Now here’s a tough one … What would you do if you were providing a service that appeared to be identical to the service offered by your competitors – in spite of the fact that yours was clearly the superior offering? That was the problem faced by a large commercial cleaning contractor with whom I consulted a few months ago. This contractor had a quality management system in place that ensured that the facilities it cleaned were consistently cleaned better than the facilities serviced by its competitors. The problem was that its customers had absolutely no way of appreciating this superior service.
How clean is clean?
My client explained that his customers would instinctively use totally inappropriate metrics to judge the effectiveness of cleaning contractors. ’Our customers assume that, if their rubbish bins are emptied, then their facilities are clean. ’The thing is that, all reasonably good cleaners will empty rubbish bins. To use volume of rubbish in a bin as a measure of ’quality of clean’ is a little like using plane crashes as a measure of airline safety.’ I suggested to my client that his organisation had already developed a solution to this problem, in the form of its quality management system. All he needed to do was share the key components of this system with existing and potential customers. In short, this quality management system consisted of three steps. Step one was to determine appropriate metrics that could be used to measure the degree of cleanliness of a facility. Step two was to determine the optimum level of cleanliness. (While too dirty is undesirable, too clean is unnecessarily costly.) And step three was to periodically survey facilities, measure variance from this optimum level of cleanliness and provide feedback to cleaners and management. The benefit of providing customers with access to this system was obvious. Our client could work with customers to determine the optimum level of cleanliness for their facilities (and accordingly, the optimum price). And this system could provide customers with an accurate gauge of our client’s performance (rendering the ’bin test’ unnecessary). What appeared less obvious, was the benefit of providing potential customers with access to this quality management system. My argument was that, just as customers had no means of judging the quality of our client’s service, potential customers had no means of judging the quality of our client’s competitors’ services. Therefore, access to our client’s system would enable potential customers to quantify the quality of service they were currently receiving and compare it objectively with our client’s service offering. Furthermore, this service would provide our client with an opportunity to develop a high-level relationship with its potential customers well before their cleaning contracts came up for tender.
A lesson from a monopolist
I explained that there was another exciting benefit in sharing this quality management system with potential customers (and with other market players, for that matter). In sharing its system, our client had the opportunity to establish an industry standard. Now, if you’ve followed the growth of Microsoft over the last ten years, you’ll know that ownership of an industry standard can provide an organisation with an unassailable lead over its competitors. You may have noticed that Microsoft’s growth strategy has been to establish an industry standard (initially MS DOS), to strengthen the standard (by forming close alliances with other software developers and distribution channels) and then to extend that standard (into Windows, and then key applications like Word, Excel and Internet Explorer).
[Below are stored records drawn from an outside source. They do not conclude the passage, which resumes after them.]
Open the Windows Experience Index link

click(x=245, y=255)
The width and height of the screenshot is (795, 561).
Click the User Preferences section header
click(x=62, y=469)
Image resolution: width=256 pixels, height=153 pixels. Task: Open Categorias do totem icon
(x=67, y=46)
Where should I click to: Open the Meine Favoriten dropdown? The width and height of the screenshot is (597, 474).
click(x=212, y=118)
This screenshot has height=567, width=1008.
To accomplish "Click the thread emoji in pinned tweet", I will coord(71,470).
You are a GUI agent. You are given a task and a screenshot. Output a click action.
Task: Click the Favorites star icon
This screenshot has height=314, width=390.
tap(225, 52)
While I was not naive enough to suggest that ownership of a commercial cleaning standard would provide my client with the degree of market dominance currently enjoyed by Microsoft, I did suspect that it could provide a strong foundation for its marketing activities.
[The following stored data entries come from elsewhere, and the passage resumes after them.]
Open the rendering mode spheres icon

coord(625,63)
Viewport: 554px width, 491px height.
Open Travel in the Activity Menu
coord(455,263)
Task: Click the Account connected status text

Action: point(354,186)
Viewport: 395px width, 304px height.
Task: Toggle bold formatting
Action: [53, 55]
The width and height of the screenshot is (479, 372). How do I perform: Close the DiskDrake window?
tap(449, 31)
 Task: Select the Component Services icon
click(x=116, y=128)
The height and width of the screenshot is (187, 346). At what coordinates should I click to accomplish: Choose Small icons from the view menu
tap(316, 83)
Can you own your industry standard?
Now, I wonder, could you benefit from the establishment (and ownership) of your industry standard? If your clients are having trouble differentiating between your service and those of your competitors, it might be in your best interests to provide them with the metrics they need to make more objective buying decisions. Of course, while you’re at it, you might publish your own index – and even your own model of ’best practice’. Come to think of it, you might even licence other organisations to provide ’accredited’ services to your market! How aggressively you promote your standard is up to you. But it’s nice to know that there is a way to turn your customers’ perception of service parity into a competitive advantage.